#### PROBLEM DESCRIPTION:
Reproduce the records verbatim from the line containing "792x399 pixels." through the final line of the records, both ends included. Leave the pictures out of the answer.

#### ENTRIES PROVIDED:
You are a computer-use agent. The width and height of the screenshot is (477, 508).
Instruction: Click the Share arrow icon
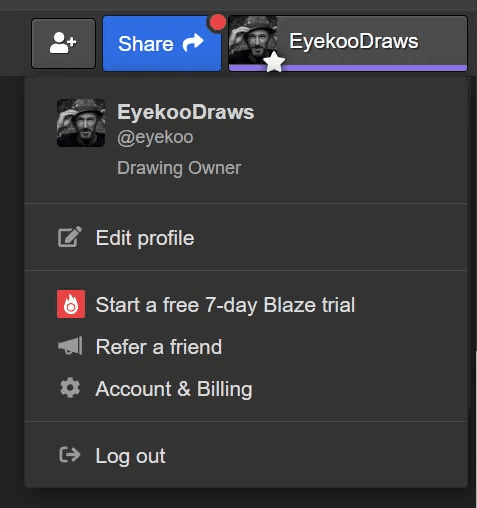(193, 43)
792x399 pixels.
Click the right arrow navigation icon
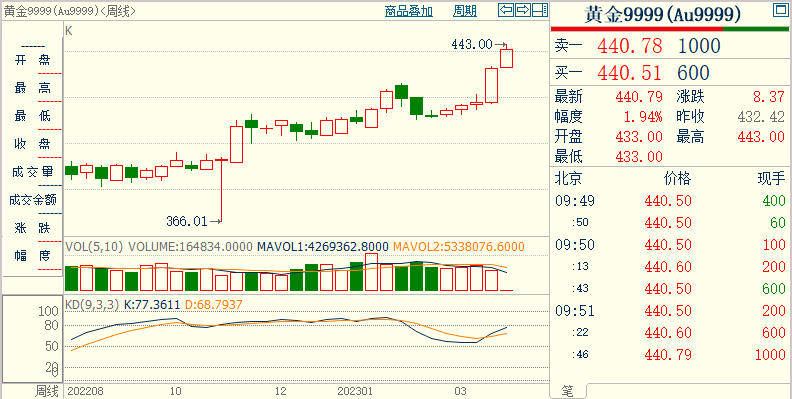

#### PROBLEM SOLUTION:
792x399 pixels.
Click the right arrow navigation icon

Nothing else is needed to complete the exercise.